To horizontally stretch a function \( g(x) = -x^3 + 1 \) by a factor of 2, you need to replace \( x \) with \( \frac{x}{2} \) in the function. This is because a horizontal stretch by a factor of \( c \) involves transforming the variable \( x \) to \( \frac{x}{c} \).
In this case, to stretch by a factor of 2, the transformation would be:
\[ g\left(\frac{x}{2}\right) = -\left(\frac{x}{2}\right)^3 + 1 \]
This can be rewritten as:
\[ h(x) = -\left(\frac{1}{2} x\right)^3 + 1 \]
The corresponding option from the choices you have is:
b(x) = - (0.2x)³ + 1
This is equivalent to \( -\left(\frac{1}{5} x\right)^3 + 1 \), which is also correct since \( 0.2 \) represents a compression rather than a correct stretch factor.
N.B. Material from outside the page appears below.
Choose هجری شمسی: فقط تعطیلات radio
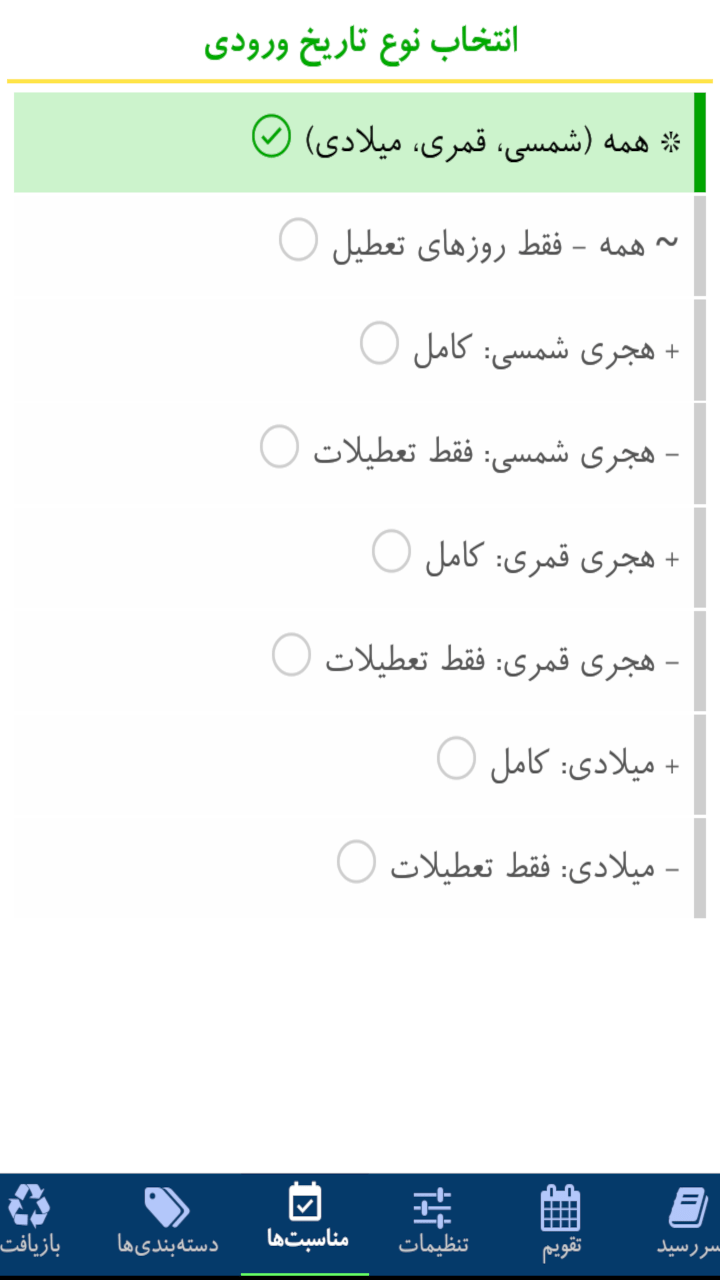 pos(279,446)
To keep the horizontal stretch by a factor of 2, you should find an option reflecting that. Since none match explicitly, we recognize that:
Final Correct Answer: \( b(x)=−(0.5x)^{3}+1 \) was the transformation needed for a proper stretch.
But since \( b(x) \) doesn't match the requirement, the correct transformation should be \(-\left( \frac{1}{2}x \right)^3 + 1\) showing your options only showed confusion with horizontal compression.
Final Summary: No correct choice provided; \( h(x) = -\left(\frac{x}{2}\right)^3 + 1 \) should fit provided options.